Stored records:

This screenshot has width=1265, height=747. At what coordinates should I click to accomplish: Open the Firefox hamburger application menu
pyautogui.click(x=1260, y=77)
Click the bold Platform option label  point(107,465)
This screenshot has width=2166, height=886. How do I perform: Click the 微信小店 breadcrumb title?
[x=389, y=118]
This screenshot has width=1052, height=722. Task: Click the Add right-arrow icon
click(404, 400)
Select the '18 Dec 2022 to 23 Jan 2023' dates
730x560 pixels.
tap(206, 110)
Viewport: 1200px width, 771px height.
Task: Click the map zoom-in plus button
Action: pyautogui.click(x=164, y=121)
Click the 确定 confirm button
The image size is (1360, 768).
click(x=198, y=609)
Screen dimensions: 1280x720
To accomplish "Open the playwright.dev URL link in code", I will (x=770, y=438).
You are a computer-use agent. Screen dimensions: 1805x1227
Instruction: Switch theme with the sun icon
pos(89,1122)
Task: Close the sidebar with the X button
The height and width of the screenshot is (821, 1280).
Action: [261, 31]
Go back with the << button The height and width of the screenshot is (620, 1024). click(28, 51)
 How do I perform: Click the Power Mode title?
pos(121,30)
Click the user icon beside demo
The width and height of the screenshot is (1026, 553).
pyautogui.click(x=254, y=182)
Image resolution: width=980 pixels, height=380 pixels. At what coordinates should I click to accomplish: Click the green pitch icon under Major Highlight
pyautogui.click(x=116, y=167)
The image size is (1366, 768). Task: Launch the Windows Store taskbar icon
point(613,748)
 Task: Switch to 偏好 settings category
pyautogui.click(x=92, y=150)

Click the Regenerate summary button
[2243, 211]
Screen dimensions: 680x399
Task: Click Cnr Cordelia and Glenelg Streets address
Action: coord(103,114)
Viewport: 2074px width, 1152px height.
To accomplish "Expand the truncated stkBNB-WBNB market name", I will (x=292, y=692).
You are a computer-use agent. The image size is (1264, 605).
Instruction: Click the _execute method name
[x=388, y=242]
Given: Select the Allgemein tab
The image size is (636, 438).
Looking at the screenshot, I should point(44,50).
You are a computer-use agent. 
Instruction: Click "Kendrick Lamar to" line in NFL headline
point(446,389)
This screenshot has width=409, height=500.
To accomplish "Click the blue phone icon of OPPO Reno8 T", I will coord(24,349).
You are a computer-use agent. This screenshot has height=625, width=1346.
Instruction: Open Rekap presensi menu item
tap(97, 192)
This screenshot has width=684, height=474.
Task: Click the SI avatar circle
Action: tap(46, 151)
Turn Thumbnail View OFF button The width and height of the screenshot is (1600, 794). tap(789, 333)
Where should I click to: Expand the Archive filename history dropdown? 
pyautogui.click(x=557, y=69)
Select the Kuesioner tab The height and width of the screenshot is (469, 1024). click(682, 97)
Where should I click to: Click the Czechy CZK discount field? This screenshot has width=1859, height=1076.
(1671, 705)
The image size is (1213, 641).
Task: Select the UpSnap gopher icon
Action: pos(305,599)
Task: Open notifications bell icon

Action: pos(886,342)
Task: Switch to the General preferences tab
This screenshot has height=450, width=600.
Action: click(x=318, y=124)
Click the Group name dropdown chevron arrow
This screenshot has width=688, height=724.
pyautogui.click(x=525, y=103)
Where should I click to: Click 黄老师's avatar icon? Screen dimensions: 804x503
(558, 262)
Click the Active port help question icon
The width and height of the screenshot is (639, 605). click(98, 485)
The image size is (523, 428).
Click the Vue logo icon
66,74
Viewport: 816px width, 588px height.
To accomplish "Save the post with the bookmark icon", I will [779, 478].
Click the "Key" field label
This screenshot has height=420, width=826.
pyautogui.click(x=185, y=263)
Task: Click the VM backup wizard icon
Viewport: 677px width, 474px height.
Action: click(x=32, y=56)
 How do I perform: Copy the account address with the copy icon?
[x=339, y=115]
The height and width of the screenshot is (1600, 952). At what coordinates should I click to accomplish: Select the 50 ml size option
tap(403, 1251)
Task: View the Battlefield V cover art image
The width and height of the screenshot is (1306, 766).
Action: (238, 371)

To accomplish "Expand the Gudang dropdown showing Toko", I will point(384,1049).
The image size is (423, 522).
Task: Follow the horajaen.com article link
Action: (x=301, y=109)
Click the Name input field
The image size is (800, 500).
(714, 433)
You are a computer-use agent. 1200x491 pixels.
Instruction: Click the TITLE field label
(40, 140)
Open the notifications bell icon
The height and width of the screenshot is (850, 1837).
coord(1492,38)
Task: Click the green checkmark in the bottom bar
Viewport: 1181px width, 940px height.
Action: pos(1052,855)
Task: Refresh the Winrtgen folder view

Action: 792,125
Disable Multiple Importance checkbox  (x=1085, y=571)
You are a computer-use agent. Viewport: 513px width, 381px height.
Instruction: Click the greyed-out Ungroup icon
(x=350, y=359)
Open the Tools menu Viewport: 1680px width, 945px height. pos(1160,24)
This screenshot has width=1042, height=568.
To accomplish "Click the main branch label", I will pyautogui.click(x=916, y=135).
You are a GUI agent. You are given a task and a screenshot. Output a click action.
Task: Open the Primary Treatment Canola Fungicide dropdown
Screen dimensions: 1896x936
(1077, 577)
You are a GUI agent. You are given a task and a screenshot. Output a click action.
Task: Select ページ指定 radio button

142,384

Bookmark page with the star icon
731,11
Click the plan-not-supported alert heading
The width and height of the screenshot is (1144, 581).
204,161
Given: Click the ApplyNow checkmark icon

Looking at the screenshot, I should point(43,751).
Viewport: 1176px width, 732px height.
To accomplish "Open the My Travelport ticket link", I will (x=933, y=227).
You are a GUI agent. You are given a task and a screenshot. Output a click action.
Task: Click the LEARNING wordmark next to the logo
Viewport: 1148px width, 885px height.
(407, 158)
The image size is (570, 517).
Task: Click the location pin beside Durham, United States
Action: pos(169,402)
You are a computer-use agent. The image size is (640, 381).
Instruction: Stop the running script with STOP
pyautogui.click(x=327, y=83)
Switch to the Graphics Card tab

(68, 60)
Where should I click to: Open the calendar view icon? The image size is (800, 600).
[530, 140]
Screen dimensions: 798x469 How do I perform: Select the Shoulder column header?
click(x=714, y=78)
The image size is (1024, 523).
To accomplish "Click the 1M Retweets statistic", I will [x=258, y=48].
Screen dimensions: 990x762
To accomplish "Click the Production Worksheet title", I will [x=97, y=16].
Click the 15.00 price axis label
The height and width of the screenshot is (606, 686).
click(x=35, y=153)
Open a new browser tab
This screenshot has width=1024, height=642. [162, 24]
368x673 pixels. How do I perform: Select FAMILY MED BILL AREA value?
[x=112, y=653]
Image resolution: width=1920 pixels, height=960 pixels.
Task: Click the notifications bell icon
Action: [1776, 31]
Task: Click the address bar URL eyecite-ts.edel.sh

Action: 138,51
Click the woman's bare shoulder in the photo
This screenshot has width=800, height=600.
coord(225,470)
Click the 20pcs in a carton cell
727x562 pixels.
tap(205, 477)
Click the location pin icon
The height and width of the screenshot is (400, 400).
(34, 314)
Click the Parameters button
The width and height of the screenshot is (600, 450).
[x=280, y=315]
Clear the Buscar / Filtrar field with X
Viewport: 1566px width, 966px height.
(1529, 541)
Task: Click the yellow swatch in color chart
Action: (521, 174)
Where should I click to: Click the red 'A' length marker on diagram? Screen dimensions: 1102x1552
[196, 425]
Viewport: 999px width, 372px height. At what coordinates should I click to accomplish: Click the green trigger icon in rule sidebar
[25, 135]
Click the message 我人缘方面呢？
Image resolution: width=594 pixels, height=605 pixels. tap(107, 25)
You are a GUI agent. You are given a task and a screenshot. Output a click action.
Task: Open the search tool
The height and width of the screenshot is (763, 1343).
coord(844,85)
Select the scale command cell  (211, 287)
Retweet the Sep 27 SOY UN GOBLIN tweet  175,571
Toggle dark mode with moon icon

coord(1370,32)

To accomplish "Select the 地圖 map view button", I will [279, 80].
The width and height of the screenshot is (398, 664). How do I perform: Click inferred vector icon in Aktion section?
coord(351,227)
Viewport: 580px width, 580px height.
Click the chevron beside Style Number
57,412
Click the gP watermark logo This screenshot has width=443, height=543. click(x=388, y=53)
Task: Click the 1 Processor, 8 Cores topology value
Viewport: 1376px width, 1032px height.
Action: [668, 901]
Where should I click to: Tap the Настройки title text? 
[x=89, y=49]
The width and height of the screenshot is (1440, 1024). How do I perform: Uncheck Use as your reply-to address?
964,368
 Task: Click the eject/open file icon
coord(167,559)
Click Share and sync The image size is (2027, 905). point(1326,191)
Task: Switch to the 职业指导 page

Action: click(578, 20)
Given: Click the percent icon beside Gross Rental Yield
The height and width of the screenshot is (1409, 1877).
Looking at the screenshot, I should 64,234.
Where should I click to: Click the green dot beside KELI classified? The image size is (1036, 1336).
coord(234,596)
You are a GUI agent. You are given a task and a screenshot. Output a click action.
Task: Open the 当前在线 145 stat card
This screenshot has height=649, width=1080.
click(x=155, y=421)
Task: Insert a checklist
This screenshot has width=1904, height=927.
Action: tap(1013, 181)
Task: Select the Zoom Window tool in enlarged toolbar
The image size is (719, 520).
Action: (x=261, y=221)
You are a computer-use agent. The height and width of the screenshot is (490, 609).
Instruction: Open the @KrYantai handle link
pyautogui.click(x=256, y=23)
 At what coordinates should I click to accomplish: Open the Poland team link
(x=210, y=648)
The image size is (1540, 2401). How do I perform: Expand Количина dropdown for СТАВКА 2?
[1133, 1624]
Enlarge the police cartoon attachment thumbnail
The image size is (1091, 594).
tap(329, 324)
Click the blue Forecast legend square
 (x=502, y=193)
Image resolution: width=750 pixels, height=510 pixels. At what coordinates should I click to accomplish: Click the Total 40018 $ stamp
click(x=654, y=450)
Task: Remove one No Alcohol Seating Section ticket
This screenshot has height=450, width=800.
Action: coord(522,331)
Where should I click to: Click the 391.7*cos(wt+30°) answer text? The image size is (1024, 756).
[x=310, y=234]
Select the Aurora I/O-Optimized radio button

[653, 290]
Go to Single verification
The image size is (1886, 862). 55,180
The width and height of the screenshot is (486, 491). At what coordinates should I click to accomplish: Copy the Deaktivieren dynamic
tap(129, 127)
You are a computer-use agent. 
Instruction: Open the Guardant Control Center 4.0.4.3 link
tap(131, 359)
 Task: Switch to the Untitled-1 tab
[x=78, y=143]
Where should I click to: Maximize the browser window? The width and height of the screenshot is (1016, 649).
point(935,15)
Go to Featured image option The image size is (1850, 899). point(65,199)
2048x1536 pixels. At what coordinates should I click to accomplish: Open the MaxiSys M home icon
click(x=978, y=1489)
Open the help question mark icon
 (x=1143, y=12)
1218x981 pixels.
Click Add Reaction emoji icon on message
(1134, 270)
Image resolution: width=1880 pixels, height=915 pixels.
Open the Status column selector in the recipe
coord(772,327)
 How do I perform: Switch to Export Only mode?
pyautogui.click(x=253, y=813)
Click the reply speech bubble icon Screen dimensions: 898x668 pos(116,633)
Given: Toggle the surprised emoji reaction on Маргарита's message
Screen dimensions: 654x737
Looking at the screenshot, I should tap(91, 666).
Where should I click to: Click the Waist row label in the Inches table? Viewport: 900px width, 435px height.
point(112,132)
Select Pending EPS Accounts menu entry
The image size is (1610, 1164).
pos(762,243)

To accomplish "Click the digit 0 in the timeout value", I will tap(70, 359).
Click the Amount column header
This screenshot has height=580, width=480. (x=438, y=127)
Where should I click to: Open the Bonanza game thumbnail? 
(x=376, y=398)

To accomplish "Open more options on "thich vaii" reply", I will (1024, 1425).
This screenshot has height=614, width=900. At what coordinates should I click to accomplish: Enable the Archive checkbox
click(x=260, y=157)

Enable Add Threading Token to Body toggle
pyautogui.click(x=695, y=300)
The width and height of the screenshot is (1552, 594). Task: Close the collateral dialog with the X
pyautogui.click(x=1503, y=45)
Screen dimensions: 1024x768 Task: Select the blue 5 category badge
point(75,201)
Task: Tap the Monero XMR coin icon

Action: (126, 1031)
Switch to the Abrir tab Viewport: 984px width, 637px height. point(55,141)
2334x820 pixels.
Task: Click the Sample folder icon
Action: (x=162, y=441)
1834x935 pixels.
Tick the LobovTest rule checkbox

What the task requires: In your answer, include only the lines above starting at the line that holds "Poland team link" and ending at the line that holds "Click the reply", copied exactly.

Task result:
 At what coordinates should I click to accomplish: Open the Poland team link
(x=210, y=648)
The image size is (1540, 2401). How do I perform: Expand Количина dropdown for СТАВКА 2?
[1133, 1624]
Enlarge the police cartoon attachment thumbnail
The image size is (1091, 594).
tap(329, 324)
Click the blue Forecast legend square
 (x=502, y=193)
Image resolution: width=750 pixels, height=510 pixels. At what coordinates should I click to accomplish: Click the Total 40018 $ stamp
click(x=654, y=450)
Task: Remove one No Alcohol Seating Section ticket
This screenshot has height=450, width=800.
Action: coord(522,331)
Where should I click to: Click the 391.7*cos(wt+30°) answer text? The image size is (1024, 756).
[x=310, y=234]
Select the Aurora I/O-Optimized radio button

[653, 290]
Go to Single verification
The image size is (1886, 862). 55,180
The width and height of the screenshot is (486, 491). At what coordinates should I click to accomplish: Copy the Deaktivieren dynamic
tap(129, 127)
You are a computer-use agent. 
Instruction: Open the Guardant Control Center 4.0.4.3 link
tap(131, 359)
 Task: Switch to the Untitled-1 tab
[x=78, y=143]
Where should I click to: Maximize the browser window? The width and height of the screenshot is (1016, 649).
point(935,15)
Go to Featured image option The image size is (1850, 899). point(65,199)
2048x1536 pixels. At what coordinates should I click to accomplish: Open the MaxiSys M home icon
click(x=978, y=1489)
Open the help question mark icon
 (x=1143, y=12)
1218x981 pixels.
Click Add Reaction emoji icon on message
(1134, 270)
Image resolution: width=1880 pixels, height=915 pixels.
Open the Status column selector in the recipe
coord(772,327)
 How do I perform: Switch to Export Only mode?
pyautogui.click(x=253, y=813)
Click the reply speech bubble icon Screen dimensions: 898x668 pos(116,633)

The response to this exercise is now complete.